_Task prompt:_
Swap "Viewport" for "Screen" in everything from the start of the rows down to the line containing "coord(306,160)", leaving all else unchanged. Leave the pictures out of your answer.

-- BEGIN Input data --

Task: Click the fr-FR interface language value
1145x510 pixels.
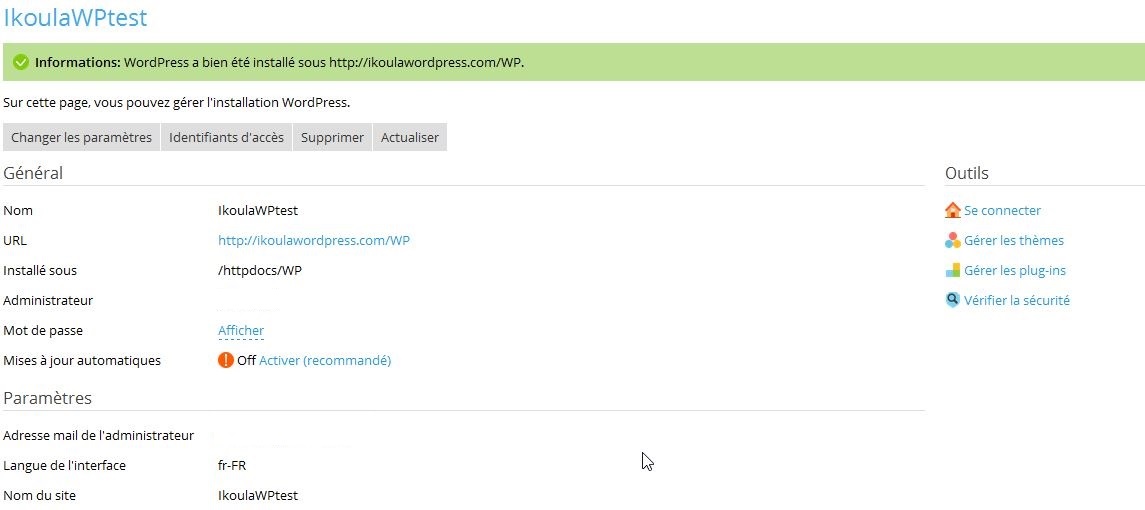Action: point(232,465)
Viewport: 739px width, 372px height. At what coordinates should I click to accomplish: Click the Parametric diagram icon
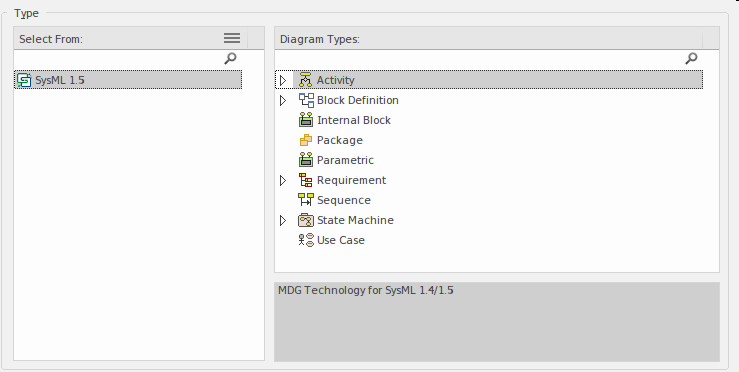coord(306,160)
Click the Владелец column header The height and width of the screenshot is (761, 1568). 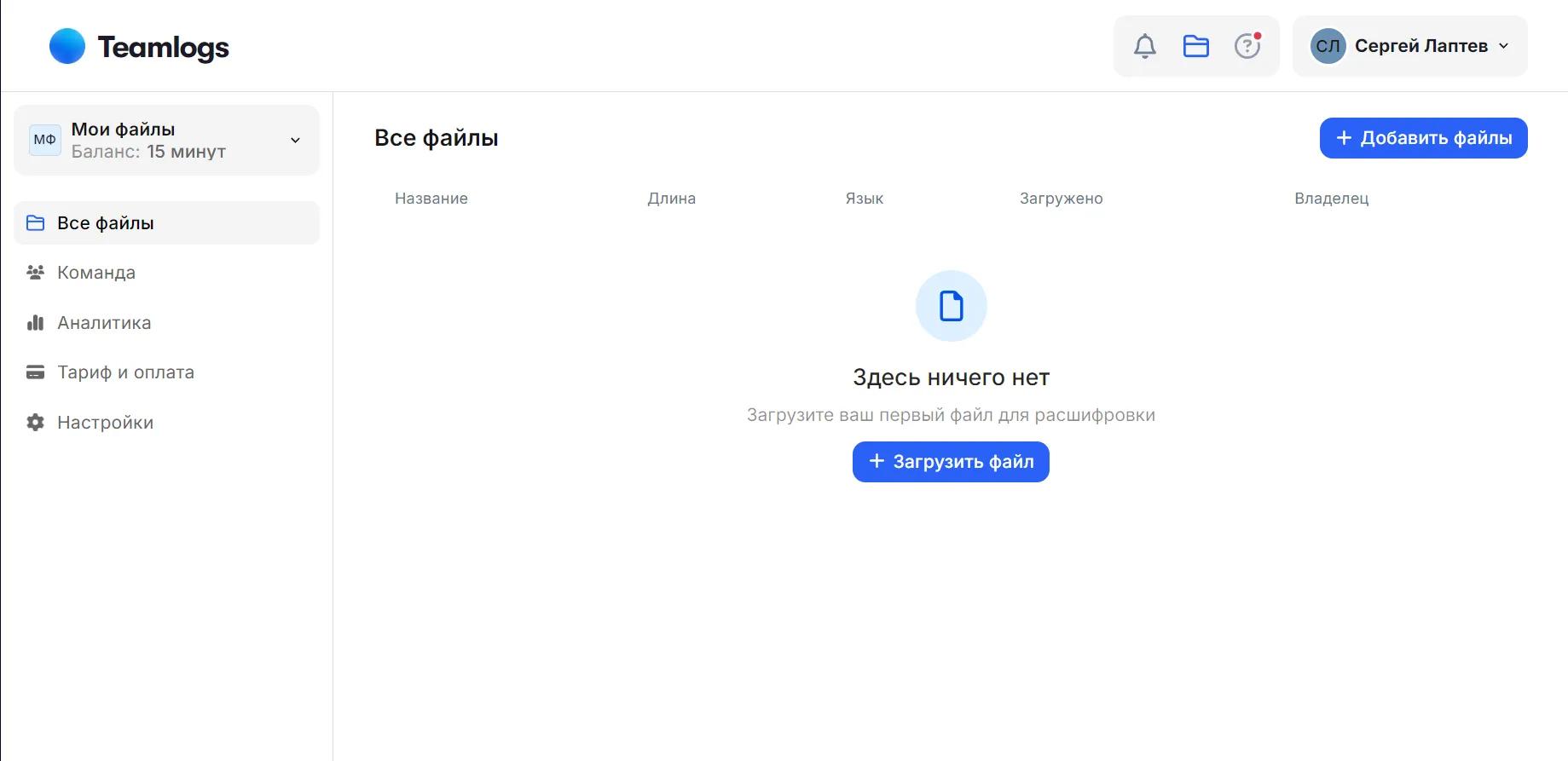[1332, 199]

-- END Input data --

_Task response:_
Task: Click the fr-FR interface language value
1145x510 pixels.
Action: point(232,465)
Screen: 739px width, 372px height. At what coordinates should I click to accomplish: Click the Parametric diagram icon
coord(306,160)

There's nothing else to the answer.